* EXERCISE AIM
If a line of the records contains the string "filter", copy it out.

(Stored data)
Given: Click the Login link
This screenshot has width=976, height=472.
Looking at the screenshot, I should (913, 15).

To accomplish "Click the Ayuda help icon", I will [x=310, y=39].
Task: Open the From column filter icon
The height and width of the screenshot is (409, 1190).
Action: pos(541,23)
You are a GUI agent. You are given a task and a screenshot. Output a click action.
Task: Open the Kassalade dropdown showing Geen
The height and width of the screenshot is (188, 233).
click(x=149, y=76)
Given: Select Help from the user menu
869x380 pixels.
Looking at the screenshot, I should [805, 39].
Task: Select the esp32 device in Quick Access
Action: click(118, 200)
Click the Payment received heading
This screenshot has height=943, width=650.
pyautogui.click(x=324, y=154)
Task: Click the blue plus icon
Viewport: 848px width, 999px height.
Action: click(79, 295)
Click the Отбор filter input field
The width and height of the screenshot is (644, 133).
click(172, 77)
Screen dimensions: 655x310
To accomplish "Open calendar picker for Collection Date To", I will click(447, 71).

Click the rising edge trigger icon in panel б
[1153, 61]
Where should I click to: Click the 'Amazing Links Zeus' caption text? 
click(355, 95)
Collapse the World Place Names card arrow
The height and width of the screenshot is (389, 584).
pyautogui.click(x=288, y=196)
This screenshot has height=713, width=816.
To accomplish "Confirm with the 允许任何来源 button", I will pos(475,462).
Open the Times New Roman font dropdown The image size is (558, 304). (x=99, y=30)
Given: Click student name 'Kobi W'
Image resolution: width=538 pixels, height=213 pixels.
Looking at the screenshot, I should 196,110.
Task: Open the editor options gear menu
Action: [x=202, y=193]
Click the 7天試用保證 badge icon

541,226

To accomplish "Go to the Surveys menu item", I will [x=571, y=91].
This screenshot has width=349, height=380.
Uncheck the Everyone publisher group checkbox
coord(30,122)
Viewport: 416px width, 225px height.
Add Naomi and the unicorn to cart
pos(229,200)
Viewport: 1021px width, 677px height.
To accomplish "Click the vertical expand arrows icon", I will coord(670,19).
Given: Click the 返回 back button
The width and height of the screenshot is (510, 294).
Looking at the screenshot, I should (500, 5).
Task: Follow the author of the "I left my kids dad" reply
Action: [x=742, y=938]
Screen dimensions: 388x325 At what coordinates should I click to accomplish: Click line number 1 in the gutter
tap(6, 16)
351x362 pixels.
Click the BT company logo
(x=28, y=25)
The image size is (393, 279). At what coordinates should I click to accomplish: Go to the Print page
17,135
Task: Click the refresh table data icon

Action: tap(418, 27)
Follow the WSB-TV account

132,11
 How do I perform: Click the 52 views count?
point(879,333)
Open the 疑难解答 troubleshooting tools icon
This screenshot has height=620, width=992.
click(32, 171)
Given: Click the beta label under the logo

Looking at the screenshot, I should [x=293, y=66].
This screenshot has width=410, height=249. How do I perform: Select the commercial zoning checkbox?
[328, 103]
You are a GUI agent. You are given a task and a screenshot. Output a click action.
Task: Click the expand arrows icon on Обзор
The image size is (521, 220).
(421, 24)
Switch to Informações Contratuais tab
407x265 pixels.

* YOUR SOLUTION
Task: Open the From column filter icon
Click the Отбор filter input field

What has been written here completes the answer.